Eric Eckholm on two studies of the drug war: "More than two decades after President Ronald Reagan escalated the war on drugs, arrests for drug sales or, more often, drug possession are still rising."

It's still all Reagan's fault, said reporter Eric Eckholm (a political appointeein the Carter administration) in his story on a study on the drug war, "Reports Find Persistent Racial Gap in Drug Arrests - Law Enforcement Faulted for Focus On Poor Areas."


"More than two decades after President Ronald Reagan escalated the war on drugs, arrests for drug sales or, more often, drug possession are still rising.
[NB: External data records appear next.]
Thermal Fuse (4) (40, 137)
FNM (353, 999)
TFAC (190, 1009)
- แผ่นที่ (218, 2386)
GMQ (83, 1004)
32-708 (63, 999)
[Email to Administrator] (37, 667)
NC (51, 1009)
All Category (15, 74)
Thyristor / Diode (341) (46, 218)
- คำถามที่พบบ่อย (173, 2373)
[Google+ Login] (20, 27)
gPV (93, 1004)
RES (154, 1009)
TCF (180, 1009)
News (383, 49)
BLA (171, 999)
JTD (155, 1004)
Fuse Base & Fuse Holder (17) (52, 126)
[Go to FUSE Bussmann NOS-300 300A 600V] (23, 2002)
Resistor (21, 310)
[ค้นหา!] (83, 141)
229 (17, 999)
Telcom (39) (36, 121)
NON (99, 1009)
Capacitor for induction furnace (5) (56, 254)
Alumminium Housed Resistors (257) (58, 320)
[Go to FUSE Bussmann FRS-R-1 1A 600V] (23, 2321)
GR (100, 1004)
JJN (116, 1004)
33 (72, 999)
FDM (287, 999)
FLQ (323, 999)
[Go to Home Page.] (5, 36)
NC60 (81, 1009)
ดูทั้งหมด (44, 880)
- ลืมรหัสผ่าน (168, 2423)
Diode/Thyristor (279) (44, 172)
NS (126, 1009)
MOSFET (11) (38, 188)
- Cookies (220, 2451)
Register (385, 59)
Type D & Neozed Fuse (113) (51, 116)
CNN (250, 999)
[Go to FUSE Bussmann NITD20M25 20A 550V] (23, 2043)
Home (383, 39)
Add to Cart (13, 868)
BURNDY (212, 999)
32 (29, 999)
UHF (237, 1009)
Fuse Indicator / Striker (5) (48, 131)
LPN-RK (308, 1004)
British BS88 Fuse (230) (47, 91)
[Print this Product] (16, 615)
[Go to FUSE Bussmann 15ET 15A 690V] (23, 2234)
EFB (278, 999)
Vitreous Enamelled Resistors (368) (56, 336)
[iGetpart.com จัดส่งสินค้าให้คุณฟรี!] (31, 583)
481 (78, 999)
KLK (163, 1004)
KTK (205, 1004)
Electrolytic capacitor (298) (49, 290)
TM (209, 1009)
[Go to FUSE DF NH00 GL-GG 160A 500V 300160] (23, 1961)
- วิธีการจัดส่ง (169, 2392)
And despite public debate and limited efforts to reduce them, large disparities persist in the rate at which blacks and whites are arrested and imprisoned for drug offenses, even though the two races use illegal drugs at roughly equal rates.


Whatever the merits or demerits of tough sentencing for drug possession, to cry that it's all Reagan's fault is rich, especially coming from someone of Eckholm's political background. And the sub-headline seems to indicate that the law is only bad because it's focused on the poor. If drug laws are just, why does it matter who's caught breaking them? Decriminalization of drug possession is a principled position, but the Times doesn't go that far, indicating that it doesn't mind the laws themselves, simply the fact that more blacks are arrested than whites under them.



Eckholm's sources are two unlabeled liberal groups.


Two new reports, issued Monday by the Sentencing Project in Washington and by Human Rights Watch in New York, both say the racial disparities reflect, in large part, an overwhelming focus of law enforcement on drug use in low-income urban areas, with arrests and incarceration the main weapon.


But they note that the murderous crack-related urban violence of the 1980s, which spawned the war on drugs, has largely subsided, reducing the rationale for a strategy that has sowed mistrust in the justice system among many blacks.


Eckholm's tone was melodramatic:


Apart from crowding prisons, one result is a devastating impact on the lives of black men: they are nearly 12 times as likely to be imprisoned for drug convictions as adult white men, according to the Human Rights Watch report.


Others are arrested for possession of small quantities of drugs and later released, but with a permanent blot on their records anyway.


He did get an opposing conservative view, albeit quickly balanced out by a liberal one:


Some crime experts say that the disparities exist for sound reasons. Heather Mac Donald, a fellow at the Manhattan Institute in New York, said it made sense for police to focus more on fighting visible drug dealing in low-income urban areas, largely involving members of minorities, than on hidden use in suburban homes, more often by whites, because the urban street trade is more associated with violence and other crimes and impairs the quality of life.


"The disparities reflect policing decisions to use drug laws to try and reduce violence and to respond to the demand by law-abiding residents in poor neighborhoods to clean up the drug trade," Ms. Mac Donald said.


But what people in low-income urban areas need is not more incarceration but improved public safety,[SentencingProject report author Ryan]King said. "Arresting hundreds of thousands of young African-American men hasn't ended street-corner drug sales."